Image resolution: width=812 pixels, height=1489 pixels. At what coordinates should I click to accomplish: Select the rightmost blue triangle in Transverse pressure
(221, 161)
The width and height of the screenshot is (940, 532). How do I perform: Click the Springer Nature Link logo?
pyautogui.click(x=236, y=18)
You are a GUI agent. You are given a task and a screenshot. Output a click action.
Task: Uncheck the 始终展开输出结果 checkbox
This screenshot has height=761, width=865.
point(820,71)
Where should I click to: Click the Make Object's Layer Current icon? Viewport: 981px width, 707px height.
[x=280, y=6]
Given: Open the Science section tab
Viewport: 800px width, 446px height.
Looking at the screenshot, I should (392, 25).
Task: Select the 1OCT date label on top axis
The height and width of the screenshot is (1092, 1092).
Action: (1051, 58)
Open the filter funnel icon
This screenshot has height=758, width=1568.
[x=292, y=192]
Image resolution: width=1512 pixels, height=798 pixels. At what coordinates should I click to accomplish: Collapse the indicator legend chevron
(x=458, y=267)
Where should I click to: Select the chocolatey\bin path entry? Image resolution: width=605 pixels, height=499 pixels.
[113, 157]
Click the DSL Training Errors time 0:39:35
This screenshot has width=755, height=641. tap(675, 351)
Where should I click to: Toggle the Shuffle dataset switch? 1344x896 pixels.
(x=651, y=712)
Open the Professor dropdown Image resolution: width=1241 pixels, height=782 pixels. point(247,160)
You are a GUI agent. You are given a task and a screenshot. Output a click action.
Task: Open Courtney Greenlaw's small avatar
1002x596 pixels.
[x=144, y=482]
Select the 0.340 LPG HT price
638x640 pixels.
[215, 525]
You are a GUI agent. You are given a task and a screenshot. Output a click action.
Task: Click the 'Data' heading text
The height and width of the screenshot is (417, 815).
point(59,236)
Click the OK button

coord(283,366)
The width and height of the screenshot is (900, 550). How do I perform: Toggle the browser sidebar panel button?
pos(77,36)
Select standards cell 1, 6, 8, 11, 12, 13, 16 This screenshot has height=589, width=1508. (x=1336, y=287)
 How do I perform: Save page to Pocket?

** Aim of the exercise **
Word for word, copy the material above.

** Result below **
Image resolution: width=812 pixels, height=1489 pixels. At what coordinates should I click to accomplish: Select the rightmost blue triangle in Transverse pressure
(221, 161)
The width and height of the screenshot is (940, 532). How do I perform: Click the Springer Nature Link logo?
pyautogui.click(x=236, y=18)
You are a GUI agent. You are given a task and a screenshot. Output a click action.
Task: Uncheck the 始终展开输出结果 checkbox
This screenshot has height=761, width=865.
point(820,71)
Where should I click to: Click the Make Object's Layer Current icon? Viewport: 981px width, 707px height.
[x=280, y=6]
Given: Open the Science section tab
Viewport: 800px width, 446px height.
Looking at the screenshot, I should (392, 25).
Task: Select the 1OCT date label on top axis
The height and width of the screenshot is (1092, 1092).
Action: (1051, 58)
Open the filter funnel icon
This screenshot has height=758, width=1568.
[x=292, y=192]
Image resolution: width=1512 pixels, height=798 pixels. At what coordinates should I click to accomplish: Collapse the indicator legend chevron
(x=458, y=267)
Where should I click to: Select the chocolatey\bin path entry? Image resolution: width=605 pixels, height=499 pixels.
[113, 157]
Click the DSL Training Errors time 0:39:35
This screenshot has width=755, height=641. tap(675, 351)
Where should I click to: Toggle the Shuffle dataset switch? 1344x896 pixels.
(x=651, y=712)
Open the Professor dropdown Image resolution: width=1241 pixels, height=782 pixels. point(247,160)
You are a GUI agent. You are given a task and a screenshot. Output a click action.
Task: Open Courtney Greenlaw's small avatar
1002x596 pixels.
[x=144, y=482]
Select the 0.340 LPG HT price
638x640 pixels.
[215, 525]
You are a GUI agent. You are given a task and a screenshot. Output a click action.
Task: Click the 'Data' heading text
The height and width of the screenshot is (417, 815).
point(59,236)
Click the OK button

coord(283,366)
The width and height of the screenshot is (900, 550). How do I perform: Toggle the browser sidebar panel button?
pos(77,36)
Select standards cell 1, 6, 8, 11, 12, 13, 16 This screenshot has height=589, width=1508. (x=1336, y=287)
 How do I perform: Save page to Pocket?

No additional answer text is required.